Taa o zamanlarda hocamın her söylediğini hayret içinde dinlerken Kur’ân-ı Kerîm’e bir insan tarafından hiçbir ilavenin yapılmadığını, bir harfinin dahi değiştirilmediğini, Kur’ân-ı Kerîm’in Peygamber Efendimiz’e Allah tarafından nasıl vahyedildi ise aynen öyle kaldığını, bu zamana kadar da hiçbir insanın bunu değiştirmeye gücünün yetmediğini duyduğumda içimde bir merak dalgası oluşmaya başlamıştı.

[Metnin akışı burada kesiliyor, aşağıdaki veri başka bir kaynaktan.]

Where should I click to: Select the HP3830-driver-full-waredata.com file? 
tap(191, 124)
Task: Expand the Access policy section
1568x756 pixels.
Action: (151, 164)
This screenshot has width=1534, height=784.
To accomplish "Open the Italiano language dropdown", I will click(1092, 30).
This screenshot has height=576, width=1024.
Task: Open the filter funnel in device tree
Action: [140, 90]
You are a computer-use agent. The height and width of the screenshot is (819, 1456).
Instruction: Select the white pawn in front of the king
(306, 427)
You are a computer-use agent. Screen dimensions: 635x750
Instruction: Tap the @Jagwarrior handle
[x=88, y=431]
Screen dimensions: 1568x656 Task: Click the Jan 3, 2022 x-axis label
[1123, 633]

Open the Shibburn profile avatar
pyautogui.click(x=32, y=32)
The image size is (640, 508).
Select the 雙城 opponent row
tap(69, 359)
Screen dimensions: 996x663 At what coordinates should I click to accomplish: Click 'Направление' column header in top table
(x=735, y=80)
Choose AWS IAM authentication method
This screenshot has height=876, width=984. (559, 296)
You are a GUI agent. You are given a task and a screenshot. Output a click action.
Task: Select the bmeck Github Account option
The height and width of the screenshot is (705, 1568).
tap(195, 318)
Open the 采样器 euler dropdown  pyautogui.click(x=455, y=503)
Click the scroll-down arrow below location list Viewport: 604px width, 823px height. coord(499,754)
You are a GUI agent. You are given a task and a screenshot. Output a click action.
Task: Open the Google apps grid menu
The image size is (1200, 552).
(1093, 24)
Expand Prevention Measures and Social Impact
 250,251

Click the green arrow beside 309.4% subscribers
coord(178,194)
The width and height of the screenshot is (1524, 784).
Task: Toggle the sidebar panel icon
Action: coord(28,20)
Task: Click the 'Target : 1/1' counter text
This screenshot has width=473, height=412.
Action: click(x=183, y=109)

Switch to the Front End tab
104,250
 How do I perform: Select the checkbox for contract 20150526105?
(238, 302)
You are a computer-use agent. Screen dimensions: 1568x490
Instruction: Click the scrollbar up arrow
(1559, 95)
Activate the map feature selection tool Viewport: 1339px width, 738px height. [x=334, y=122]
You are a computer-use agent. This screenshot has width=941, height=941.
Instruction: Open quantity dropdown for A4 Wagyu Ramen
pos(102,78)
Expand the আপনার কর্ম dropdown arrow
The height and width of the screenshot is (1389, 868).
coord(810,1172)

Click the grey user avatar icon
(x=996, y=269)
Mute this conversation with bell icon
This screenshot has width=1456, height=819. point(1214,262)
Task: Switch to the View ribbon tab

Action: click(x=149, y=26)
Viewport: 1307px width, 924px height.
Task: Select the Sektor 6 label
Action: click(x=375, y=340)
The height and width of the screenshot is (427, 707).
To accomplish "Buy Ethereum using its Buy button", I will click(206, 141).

Hocama tıfılca sorduğum, “O zaman bizim Kur’ânlar birbirinden niye farklı emme?” sorusuyla, elimizdeki Mushafların büyük veya küçüklüğü, eskimişliği veya yeni alınmışlığının hesabını hocamızdan sormuştum: “Madem ki, bu Kur’ân Allah’tan geldiği gibi aynen duruyor, o zaman bunlar ne?” şeklinde.

“KUR’ÂN’A İLAVE YAPILMADIYSA BUNLAR DA NE?”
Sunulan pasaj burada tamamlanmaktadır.